A dirlo una ricerca condotta da Hearts & Science che ha coinvolto Italia, Spagna, Francia, Germania e Regno Unito. 

Hearts & Science, in collaborazione con Twitch, ha realizzato una ricerca che ha coinvolto cinque  paesi europei cercando di scoprire le abitudini dei videogiocatori. Italia, Germania, Francia, Spagna e Regno Unito sommati contano circa 123 milioni di videogiocatori, pari al 38% della popolazione. Come fatturato, invece nel 2022 l’Europa ha registrato un volume di incassi pari a 32,9 miliardi $, equivalenti al 18% della quota di mercato globale secondo Newzoo. 

I numeri dei videogiochi

La ricerca è stata presentata in occasione di Lucca Comics & Games all’interno di un panel moderato dalla Branded Entertainment Agency FUSE che ha visto come protagonisti Emanuele Giraldi (Managing Director di Hearts & Science), Carlo Barone (Supervisor, Brand Management Riot Games), Antonio Jodice (CEO di Magnet) e Giorgio Calandrelli, in arte Pow3r. Sotto la lente d’ingrandimento di Hearts & Science il gaming visto come nuovo modello di coinvolgimento sociale del decennio, ormai parte integrante delle abitudini degli europei e capace di imporsi come un vero e proprio must irrinunciabile nel tempo libero di moltissime persone.

Nei 5 Paesi analizzati si è registrato uno spaccato quasi perfettamente bilanciato tra uomini e donne: 50,3% i maschi contro il 49,7% delle donne. Il videogioco come modalità di intrattenimento si è dimostrato capace di coinvolgere tutte le fasce d’età, dalla GenZ ai BoomerX passando per i Millennials. I dati emersi indicano che il multiplayer non solo è la tendenza più in voga nel videogioco, ma che questa è anche capace di includere importanti elementi di apprendimento ed educativi. Il videogioco si rivela dunque uno strumento imprescindibile per chi vuole fare engagement e raggiungere in maniera il proprio target, sia tra i confini nazionali che oltre. 

Le conclusioni

Secondo la ricerca il gaming in Europa è un fenomeno che interessa più di 1 individuo su 3. “I gamer sono tanti e diversi e non possono essere più assimilati alla sola e unica categoria di maschi appartenenti alla GenZ. La realtà è più complessa: il gaming oggi coinvolge uno spettro più eterogeneo di individui. É transgenerazionale e riguarda GenZ, Millennials e BoomerX; è un’attività nella quale regna una (quasi) parità di genere, avvicinandosi ad un bilanciamento 50/50 tra giocatori e giocatrici”, si legge nel comunicato.   

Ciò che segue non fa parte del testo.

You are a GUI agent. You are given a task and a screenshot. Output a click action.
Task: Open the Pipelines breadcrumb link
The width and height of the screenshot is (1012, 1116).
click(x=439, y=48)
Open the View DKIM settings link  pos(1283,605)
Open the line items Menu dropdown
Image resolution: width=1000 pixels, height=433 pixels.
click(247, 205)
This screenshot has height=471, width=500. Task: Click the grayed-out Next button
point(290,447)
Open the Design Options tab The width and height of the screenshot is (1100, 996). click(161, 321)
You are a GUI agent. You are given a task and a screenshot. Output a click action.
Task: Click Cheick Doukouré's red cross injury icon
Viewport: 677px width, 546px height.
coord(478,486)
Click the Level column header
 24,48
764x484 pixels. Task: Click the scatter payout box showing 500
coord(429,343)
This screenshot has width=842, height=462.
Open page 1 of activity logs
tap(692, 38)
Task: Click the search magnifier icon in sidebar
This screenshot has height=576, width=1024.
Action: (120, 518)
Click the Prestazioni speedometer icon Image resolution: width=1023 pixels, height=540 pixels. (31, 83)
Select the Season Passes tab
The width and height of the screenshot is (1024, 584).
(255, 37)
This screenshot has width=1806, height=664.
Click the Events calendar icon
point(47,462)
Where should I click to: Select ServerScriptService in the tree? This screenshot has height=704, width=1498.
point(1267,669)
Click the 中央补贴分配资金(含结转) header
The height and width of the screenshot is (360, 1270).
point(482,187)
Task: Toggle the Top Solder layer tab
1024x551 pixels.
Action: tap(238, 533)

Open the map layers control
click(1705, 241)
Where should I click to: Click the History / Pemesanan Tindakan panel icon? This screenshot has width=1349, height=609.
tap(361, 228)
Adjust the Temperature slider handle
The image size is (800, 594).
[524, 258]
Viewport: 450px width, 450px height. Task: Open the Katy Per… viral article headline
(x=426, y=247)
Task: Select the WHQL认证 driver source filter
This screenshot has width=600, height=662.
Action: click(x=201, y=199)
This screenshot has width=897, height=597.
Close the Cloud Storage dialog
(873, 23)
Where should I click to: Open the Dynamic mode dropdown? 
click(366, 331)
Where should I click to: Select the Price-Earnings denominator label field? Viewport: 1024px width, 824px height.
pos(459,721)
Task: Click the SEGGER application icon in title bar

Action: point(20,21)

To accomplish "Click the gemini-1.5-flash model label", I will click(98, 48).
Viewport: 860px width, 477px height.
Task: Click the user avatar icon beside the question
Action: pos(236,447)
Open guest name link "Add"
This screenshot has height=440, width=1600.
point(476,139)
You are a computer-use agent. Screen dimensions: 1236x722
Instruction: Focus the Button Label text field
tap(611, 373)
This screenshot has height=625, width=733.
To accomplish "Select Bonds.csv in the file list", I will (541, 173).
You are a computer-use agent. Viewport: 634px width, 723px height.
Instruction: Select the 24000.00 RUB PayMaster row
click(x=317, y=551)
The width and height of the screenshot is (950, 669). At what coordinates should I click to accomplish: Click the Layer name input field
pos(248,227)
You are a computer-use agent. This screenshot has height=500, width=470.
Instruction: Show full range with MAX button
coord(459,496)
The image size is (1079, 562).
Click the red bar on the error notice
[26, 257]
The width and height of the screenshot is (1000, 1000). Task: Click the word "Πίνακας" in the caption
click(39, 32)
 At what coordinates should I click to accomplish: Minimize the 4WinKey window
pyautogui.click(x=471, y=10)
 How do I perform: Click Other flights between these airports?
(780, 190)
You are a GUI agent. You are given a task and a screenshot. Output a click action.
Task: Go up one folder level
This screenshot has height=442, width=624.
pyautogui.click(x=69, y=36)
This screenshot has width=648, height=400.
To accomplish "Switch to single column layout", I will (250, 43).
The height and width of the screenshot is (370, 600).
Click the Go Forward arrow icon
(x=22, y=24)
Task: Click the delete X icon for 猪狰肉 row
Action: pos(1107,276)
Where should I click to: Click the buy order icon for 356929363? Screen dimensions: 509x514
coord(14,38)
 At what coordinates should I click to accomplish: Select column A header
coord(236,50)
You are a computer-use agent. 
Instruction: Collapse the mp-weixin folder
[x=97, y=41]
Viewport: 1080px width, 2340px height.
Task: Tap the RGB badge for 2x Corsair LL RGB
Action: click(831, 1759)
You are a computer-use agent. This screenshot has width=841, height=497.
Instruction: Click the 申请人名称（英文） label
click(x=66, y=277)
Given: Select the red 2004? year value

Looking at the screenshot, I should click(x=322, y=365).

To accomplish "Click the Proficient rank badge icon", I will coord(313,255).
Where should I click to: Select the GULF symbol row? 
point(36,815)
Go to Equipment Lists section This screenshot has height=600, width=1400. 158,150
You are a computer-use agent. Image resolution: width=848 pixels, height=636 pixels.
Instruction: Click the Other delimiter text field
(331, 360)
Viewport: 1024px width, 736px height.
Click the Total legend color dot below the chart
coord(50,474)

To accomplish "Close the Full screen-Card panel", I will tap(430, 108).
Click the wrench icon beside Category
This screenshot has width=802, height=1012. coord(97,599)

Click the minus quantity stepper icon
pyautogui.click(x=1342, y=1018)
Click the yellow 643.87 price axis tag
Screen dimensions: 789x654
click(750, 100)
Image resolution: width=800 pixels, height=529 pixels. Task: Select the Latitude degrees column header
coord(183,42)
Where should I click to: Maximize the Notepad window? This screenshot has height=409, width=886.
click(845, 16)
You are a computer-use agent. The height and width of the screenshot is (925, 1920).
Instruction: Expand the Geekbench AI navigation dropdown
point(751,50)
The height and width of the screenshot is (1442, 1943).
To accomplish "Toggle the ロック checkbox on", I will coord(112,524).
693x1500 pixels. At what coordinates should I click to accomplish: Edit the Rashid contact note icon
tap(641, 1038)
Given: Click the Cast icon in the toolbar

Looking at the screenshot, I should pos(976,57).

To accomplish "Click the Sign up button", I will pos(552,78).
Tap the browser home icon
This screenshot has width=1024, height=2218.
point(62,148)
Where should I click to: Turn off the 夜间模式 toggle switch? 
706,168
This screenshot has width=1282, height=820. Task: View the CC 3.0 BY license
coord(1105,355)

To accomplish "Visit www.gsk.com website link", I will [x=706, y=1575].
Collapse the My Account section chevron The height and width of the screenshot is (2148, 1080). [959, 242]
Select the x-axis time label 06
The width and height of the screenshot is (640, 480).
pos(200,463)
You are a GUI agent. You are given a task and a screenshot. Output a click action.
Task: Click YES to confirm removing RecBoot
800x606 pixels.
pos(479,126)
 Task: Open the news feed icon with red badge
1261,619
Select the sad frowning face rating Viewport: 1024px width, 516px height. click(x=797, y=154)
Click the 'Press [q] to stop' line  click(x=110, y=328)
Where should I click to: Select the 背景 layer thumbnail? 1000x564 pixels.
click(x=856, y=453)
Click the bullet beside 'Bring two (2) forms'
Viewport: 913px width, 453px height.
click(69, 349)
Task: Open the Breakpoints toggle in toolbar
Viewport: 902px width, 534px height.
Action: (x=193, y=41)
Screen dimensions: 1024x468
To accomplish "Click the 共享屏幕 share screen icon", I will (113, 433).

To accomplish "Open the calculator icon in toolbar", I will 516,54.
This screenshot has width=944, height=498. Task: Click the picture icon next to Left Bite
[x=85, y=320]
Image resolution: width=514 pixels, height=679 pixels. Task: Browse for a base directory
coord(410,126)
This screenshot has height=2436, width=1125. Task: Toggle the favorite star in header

In questo senso all’orizzonte si sta delineando un nuovo trend: il gioco diventa uno strumento per imparare. Una tendenza che vede l’Italia e la Francia come nazioni apripista, in particolare tra la GenZ (questa, infatti, totalizza le percentuali più alte rispettivamente del 21% e 20%). “Non dobbiamo dimenticarci che stiamo pur sempre parlando di giochi e quindi la componente divertimento e passione sono aspetti fondamentali (rispettivamente per il 54% e 32% dei gamer)”.

Addio stereotipi

Il gaming è un’attività che attrae e che viene praticata con assiduità dopo le 18. “Questo è il vero golden moment quando si attiva la quota più alta di giocatori. Durante questa fascia d’orario il gaming si contende lo scettro di re del prime-time assieme alla tv.  Emanuele Giraldi, Managing Director di Hearts & Science, ha aggiunto: ‘’Con questa ricerca abbiamo voluto analizzare le abitudini di 5 grandi nazioni europee rispetto al fenomeno del gaming. Lungi dall’essere un’attività legata ad un certo stereotipo di categoria sociale, di sesso o di genere, abbiamo dimostrato come il gaming sia trasversale, pop e perfettamente assimilabile alla cultura di massa. Tutti giocano, anche i più insospettabili”.

Il gaming diventa così una lingua universale ed è un agente di integrazione, contribuendo in modo attivo all’avvicinamento culturale tra i popoli d’Europa e sviluppando un habitus europeo in termini di svago. “Il gaming è il ‘Giochi senza frontiere’ del nuovo decennio, avvicinando persone di lingue e culture diverse tra loro”, racconta la ricerca. Giraldi chiude poi con una provocazione: “Se il gaming, nella sua dimensione virtuale, non facesse che creare nuovi spazi di scambio tra i popoli d’Europa contribuendo alla formazione di una nuova identità europea?”